Balloon mortgages are paid over a short term, mostly 10 years or less. For the majority of the set term, the balloon mortgage requires low payments and sometimes interest only. At the end of the set term, the full balance of the loan needs to be paid. This can place borrowers in a risky position.

4. The Interest-Only Mortgage

The interest-only mortgage offers borrowers an alternative for a lower monthly repayment schedule over a set period. After this, the individual will need to start paying the principal amount. Balloon mortgages are technically a form of interest-only mortgages; however, it does not require any lump sum payments of principal amounts.

Instead of asking for a lump sum payment, the mortgage allows borrowers to pay interest-only payments over a set period. After this, the individual is required to “make up for lost time” through the payment of more than the principal amount using a standard fixed-rate mortgage schedule.

5. The Reverse Mortgage

The reverse mortgage option is reserved for senior citizens exclusively. Reverse mortgages offer homeowners access to the property’s equity in a loan which can be set up for monthly repayments, withdrawn in a lump sum, or receiving a line of credit.

The reverse mortgage is only available when you need to leave the property. If you leave, even if it is before death, you are required to repay the mortgage amount using the proceeds of the loan. This can reduce the equity on which most seniors depend to fund long-term expenses.

6. The Combination Mortgage

A combination mortgage is useful to avoid any private mortgage insurance or PMI if you cannot pay 20% of the property value. On average, borrowers take out a mortgage for approximately 80% of the property value with another 20% payment on the home value. This is known as an 80/20 combination mortgage loan.

In many cases, the combination mortgage will be more costly than others regarding interest rates. However, if you review mortgage options, the PMI is also highly costly. If you are able to pay off the high-rate 20% quickly, then you can emerge with a beneficial combination mortgage.

7. The Government-Backed Mortgage

To encourage people to purchase homes, the federal government offers borrowers mortgages backed by government authorities. Should the borrower default on the mortgage, a government-backed mortgage provides coverage of the lender’s losses from the government entity.

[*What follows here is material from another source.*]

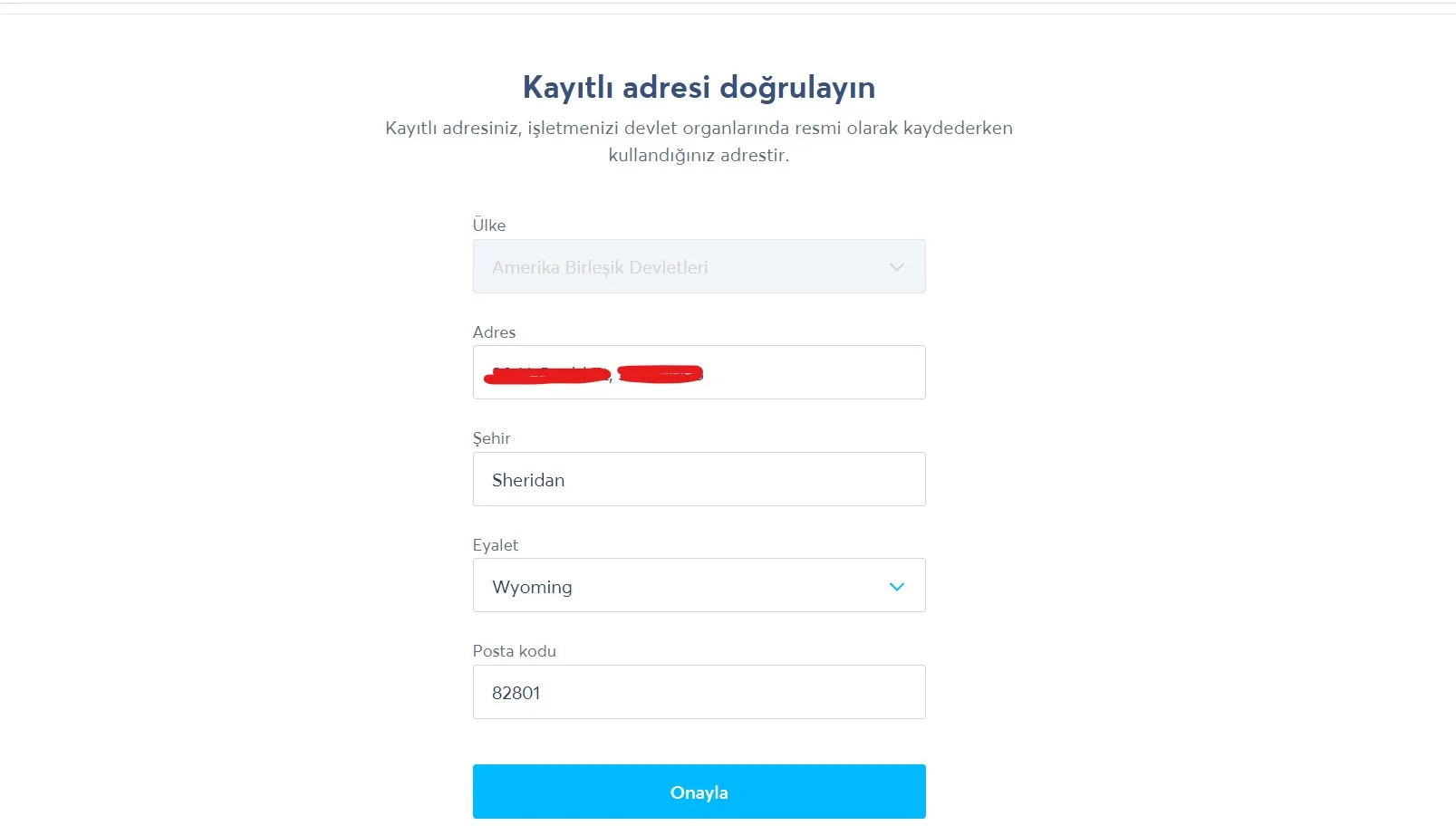Expand the Eyalet state selector
Viewport: 1456px width, 835px height.
pos(698,585)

  • The FHA Loan. Federal Housing Administration can back loans and are ideal for first-time homeowners or people with a bad credit score. This type of loan is commonly used for cooperative housing projects, single-family homes, some multi-family houses, and condominiums.
  • The USDA Loan. Rural homeownership is highly encouraged using this loan because the US Department of Agriculture offers a specialized mortgage option. The payment schedule is low for people purchasing homes in rural areas.
  • The VA Loan. The US Department for Veterans Affairs backs the zero-down mortgage option for people in active duty, on the national guard, a reserve for government service, and veteran members of all armed forces.
  • The Indian Home Loan Guarantee. HUD mortgages are available to people of Native American descent who are earning a low income. This also includes Hawaiians and Native Alaskans.
  • The State And Local Programs. If you have problems paying a mortgage down payment or have a bad credit score, then it is recommended that you review the different state and local government programs.

8. The Second Mortgage

If you own a house and have equity built on it, you can opt for the home equity loan (also known as a second mortgage). This is another type of mortgage loan secured by the house’s current equity. A further mortgage option is the home equity line of credit. This alternative is a revolving mortgage loan depends on the property’s equity.

Final Words On The Matter

The type of mortgage chosen is a significant consideration when buying a house. The good news is you have various mortgage options available. In most cases, it is recommended that you focus on the fees and interest rates when comparing loans.